SUPPLIED ENTRIES:
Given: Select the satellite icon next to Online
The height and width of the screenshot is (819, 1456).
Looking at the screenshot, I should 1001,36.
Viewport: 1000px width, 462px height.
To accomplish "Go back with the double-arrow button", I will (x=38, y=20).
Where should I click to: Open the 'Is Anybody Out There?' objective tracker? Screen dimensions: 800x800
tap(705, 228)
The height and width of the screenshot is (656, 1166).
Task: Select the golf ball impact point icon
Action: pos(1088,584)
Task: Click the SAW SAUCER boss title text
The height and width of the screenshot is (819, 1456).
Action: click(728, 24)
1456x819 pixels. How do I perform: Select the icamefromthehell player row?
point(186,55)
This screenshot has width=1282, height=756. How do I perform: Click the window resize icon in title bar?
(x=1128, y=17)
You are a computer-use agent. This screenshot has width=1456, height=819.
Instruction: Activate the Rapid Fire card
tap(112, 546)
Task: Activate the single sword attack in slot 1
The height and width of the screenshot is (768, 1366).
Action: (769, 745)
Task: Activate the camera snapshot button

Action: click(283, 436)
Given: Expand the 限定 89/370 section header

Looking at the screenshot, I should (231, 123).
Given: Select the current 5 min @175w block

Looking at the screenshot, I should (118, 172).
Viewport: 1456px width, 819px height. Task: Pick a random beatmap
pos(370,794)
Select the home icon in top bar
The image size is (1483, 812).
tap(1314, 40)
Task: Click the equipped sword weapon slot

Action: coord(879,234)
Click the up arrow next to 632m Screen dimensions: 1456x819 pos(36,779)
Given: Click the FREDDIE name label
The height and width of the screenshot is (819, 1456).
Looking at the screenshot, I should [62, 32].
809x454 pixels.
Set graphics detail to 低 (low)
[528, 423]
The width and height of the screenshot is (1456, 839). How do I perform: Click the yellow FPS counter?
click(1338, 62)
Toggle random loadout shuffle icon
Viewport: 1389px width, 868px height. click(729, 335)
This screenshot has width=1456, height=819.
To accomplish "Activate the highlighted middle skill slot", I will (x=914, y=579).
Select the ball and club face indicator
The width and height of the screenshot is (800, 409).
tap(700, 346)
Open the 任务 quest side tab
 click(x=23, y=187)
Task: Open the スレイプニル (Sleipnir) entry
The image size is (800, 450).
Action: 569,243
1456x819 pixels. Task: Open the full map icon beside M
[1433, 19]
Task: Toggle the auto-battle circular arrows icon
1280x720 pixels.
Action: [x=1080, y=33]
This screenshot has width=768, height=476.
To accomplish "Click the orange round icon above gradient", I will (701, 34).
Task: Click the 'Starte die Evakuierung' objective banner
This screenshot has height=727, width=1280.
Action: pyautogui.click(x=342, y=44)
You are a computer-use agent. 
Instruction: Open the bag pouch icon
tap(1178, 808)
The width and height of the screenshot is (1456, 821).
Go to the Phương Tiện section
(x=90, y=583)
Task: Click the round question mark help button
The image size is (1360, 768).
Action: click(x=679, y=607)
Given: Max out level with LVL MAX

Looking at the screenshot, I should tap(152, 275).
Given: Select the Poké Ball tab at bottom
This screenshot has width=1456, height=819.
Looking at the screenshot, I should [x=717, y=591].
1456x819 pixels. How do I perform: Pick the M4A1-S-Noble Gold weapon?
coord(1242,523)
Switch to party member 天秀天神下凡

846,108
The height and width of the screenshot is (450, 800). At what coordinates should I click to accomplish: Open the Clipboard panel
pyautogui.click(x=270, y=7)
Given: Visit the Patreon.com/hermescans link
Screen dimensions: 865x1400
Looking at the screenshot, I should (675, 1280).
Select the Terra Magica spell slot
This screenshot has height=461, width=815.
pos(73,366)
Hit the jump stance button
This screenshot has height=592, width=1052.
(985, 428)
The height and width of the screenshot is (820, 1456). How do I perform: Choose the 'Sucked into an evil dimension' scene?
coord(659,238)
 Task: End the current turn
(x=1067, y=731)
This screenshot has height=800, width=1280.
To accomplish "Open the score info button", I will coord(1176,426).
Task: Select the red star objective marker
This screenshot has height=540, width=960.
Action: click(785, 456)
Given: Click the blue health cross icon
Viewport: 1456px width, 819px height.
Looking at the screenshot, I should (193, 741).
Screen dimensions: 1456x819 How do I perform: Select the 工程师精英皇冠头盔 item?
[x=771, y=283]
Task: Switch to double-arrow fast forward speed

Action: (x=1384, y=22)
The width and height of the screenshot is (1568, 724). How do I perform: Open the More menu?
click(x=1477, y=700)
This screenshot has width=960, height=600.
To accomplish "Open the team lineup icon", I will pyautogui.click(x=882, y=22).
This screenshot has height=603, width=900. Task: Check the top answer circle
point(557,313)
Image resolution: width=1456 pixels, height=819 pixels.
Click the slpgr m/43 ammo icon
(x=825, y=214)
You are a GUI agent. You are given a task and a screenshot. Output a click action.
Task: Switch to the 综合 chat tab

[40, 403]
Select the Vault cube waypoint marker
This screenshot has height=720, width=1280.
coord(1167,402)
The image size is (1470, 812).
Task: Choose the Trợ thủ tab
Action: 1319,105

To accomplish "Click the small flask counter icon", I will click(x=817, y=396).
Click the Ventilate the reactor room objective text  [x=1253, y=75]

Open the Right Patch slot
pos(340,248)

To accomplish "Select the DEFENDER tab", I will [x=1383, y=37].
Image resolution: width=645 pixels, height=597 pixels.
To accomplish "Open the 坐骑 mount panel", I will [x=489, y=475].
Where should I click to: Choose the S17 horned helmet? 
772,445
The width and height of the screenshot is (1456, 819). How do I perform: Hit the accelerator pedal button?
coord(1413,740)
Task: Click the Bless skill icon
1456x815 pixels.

WORK TO COMPLETE: Format the lines above as a JSON list of strings, one string per line, leaving out blank lines.

EXERCISE OUTPUT:
[
  "Given: Select the satellite icon next to Online",
  "The height and width of the screenshot is (819, 1456).",
  "Looking at the screenshot, I should 1001,36.",
  "Viewport: 1000px width, 462px height.",
  "To accomplish \"Go back with the double-arrow button\", I will (x=38, y=20).",
  "Where should I click to: Open the 'Is Anybody Out There?' objective tracker? Screen dimensions: 800x800",
  "tap(705, 228)",
  "The height and width of the screenshot is (656, 1166).",
  "Task: Select the golf ball impact point icon",
  "Action: pos(1088,584)",
  "Task: Click the SAW SAUCER boss title text",
  "The height and width of the screenshot is (819, 1456).",
  "Action: click(728, 24)",
  "1456x819 pixels. How do I perform: Select the icamefromthehell player row?",
  "point(186,55)",
  "This screenshot has width=1282, height=756. How do I perform: Click the window resize icon in title bar?",
  "(x=1128, y=17)",
  "You are a computer-use agent. This screenshot has width=1456, height=819.",
  "Instruction: Activate the Rapid Fire card",
  "tap(112, 546)",
  "Task: Activate the single sword attack in slot 1",
  "The height and width of the screenshot is (768, 1366).",
  "Action: (769, 745)",
  "Task: Activate the camera snapshot button",
  "Action: click(283, 436)",
  "Given: Expand the 限定 89/370 section header",
  "Looking at the screenshot, I should (231, 123).",
  "Given: Select the current 5 min @175w block",
  "Looking at the screenshot, I should (118, 172).",
  "Viewport: 1456px width, 819px height. Task: Pick a random beatmap",
  "pos(370,794)",
  "Select the home icon in top bar",
  "The image size is (1483, 812).",
  "tap(1314, 40)",
  "Task: Click the equipped sword weapon slot",
  "Action: coord(879,234)",
  "Click the up arrow next to 632m Screen dimensions: 1456x819 pos(36,779)",
  "Given: Click the FREDDIE name label",
  "The height and width of the screenshot is (819, 1456).",
  "Looking at the screenshot, I should [62, 32].",
  "809x454 pixels.",
  "Set graphics detail to 低 (low)",
  "[528, 423]",
  "The width and height of the screenshot is (1456, 839). How do I perform: Click the yellow FPS counter?",
  "click(1338, 62)",
  "Toggle random loadout shuffle icon",
  "Viewport: 1389px width, 868px height. click(729, 335)",
  "This screenshot has width=1456, height=819.",
  "To accomplish \"Activate the highlighted middle skill slot\", I will (x=914, y=579).",
  "Select the ball and club face indicator",
  "The width and height of the screenshot is (800, 409).",
  "tap(700, 346)",
  "Open the 任务 quest side tab",
  " click(x=23, y=187)",
  "Task: Open the スレイプニル (Sleipnir) entry",
  "The image size is (800, 450).",
  "Action: 569,243",
  "1456x819 pixels. Task: Open the full map icon beside M",
  "[1433, 19]",
  "Task: Toggle the auto-battle circular arrows icon",
  "1280x720 pixels.",
  "Action: [x=1080, y=33]",
  "This screenshot has width=768, height=476.",
  "To accomplish \"Click the orange round icon above gradient\", I will (701, 34).",
  "Task: Click the 'Starte die Evakuierung' objective banner",
  "This screenshot has height=727, width=1280.",
  "Action: pyautogui.click(x=342, y=44)",
  "You are a computer-use agent. ",
  "Instruction: Open the bag pouch icon",
  "tap(1178, 808)",
  "The width and height of the screenshot is (1456, 821).",
  "Go to the Phương Tiện section",
  "(x=90, y=583)",
  "Task: Click the round question mark help button",
  "The image size is (1360, 768).",
  "Action: click(x=679, y=607)",
  "Given: Max out level with LVL MAX",
  "Looking at the screenshot, I should tap(152, 275).",
  "Given: Select the Poké Ball tab at bottom",
  "This screenshot has width=1456, height=819.",
  "Looking at the screenshot, I should [x=717, y=591].",
  "1456x819 pixels. How do I perform: Pick the M4A1-S-Noble Gold weapon?",
  "coord(1242,523)",
  "Switch to party member 天秀天神下凡",
  "846,108",
  "The height and width of the screenshot is (450, 800). At what coordinates should I click to accomplish: Open the Clipboard panel",
  "pyautogui.click(x=270, y=7)",
  "Given: Visit the Patreon.com/hermescans link",
  "Screen dimensions: 865x1400",
  "Looking at the screenshot, I should (675, 1280).",
  "Select the Terra Magica spell slot",
  "This screenshot has height=461, width=815.",
  "pos(73,366)",
  "Hit the jump stance button",
  "This screenshot has height=592, width=1052.",
  "(985, 428)",
  "The height and width of the screenshot is (820, 1456). How do I perform: Choose the 'Sucked into an evil dimension' scene?",
  "coord(659,238)",
  " Task: End the current turn",
  "(x=1067, y=731)",
  "This screenshot has height=800, width=1280.",
  "To accomplish \"Open the score info button\", I will coord(1176,426).",
  "Task: Select the red star objective marker",
  "This screenshot has height=540, width=960.",
  "Action: click(785, 456)",
  "Given: Click the blue health cross icon",
  "Viewport: 1456px width, 819px height.",
  "Looking at the screenshot, I should (193, 741).",
  "Screen dimensions: 1456x819 How do I perform: Select the 工程师精英皇冠头盔 item?",
  "[x=771, y=283]",
  "Task: Switch to double-arrow fast forward speed",
  "Action: (x=1384, y=22)",
  "The width and height of the screenshot is (1568, 724). How do I perform: Open the More menu?",
  "click(x=1477, y=700)",
  "This screenshot has width=960, height=600.",
  "To accomplish \"Open the team lineup icon\", I will pyautogui.click(x=882, y=22).",
  "This screenshot has height=603, width=900. Task: Check the top answer circle",
  "point(557,313)",
  "Image resolution: width=1456 pixels, height=819 pixels.",
  "Click the slpgr m/43 ammo icon",
  "(x=825, y=214)",
  "You are a GUI agent. You are given a task and a screenshot. Output a click action.",
  "Task: Switch to the 综合 chat tab",
  "[40, 403]",
  "Select the Vault cube waypoint marker",
  "This screenshot has height=720, width=1280.",
  "coord(1167,402)",
  "The image size is (1470, 812).",
  "Task: Choose the Trợ thủ tab",
  "Action: 1319,105",
  "To accomplish \"Click the small flask counter icon\", I will click(x=817, y=396).",
  "Click the Ventilate the reactor room objective text  [x=1253, y=75]",
  "Open the Right Patch slot",
  "pos(340,248)",
  "To accomplish \"Select the DEFENDER tab\", I will [x=1383, y=37].",
  "Image resolution: width=645 pixels, height=597 pixels.",
  "To accomplish \"Open the 坐骑 mount panel\", I will [x=489, y=475].",
  "Where should I click to: Choose the S17 horned helmet? ",
  "772,445",
  "The width and height of the screenshot is (1456, 819). How do I perform: Hit the accelerator pedal button?",
  "coord(1413,740)",
  "Task: Click the Bless skill icon",
  "1456x815 pixels."
]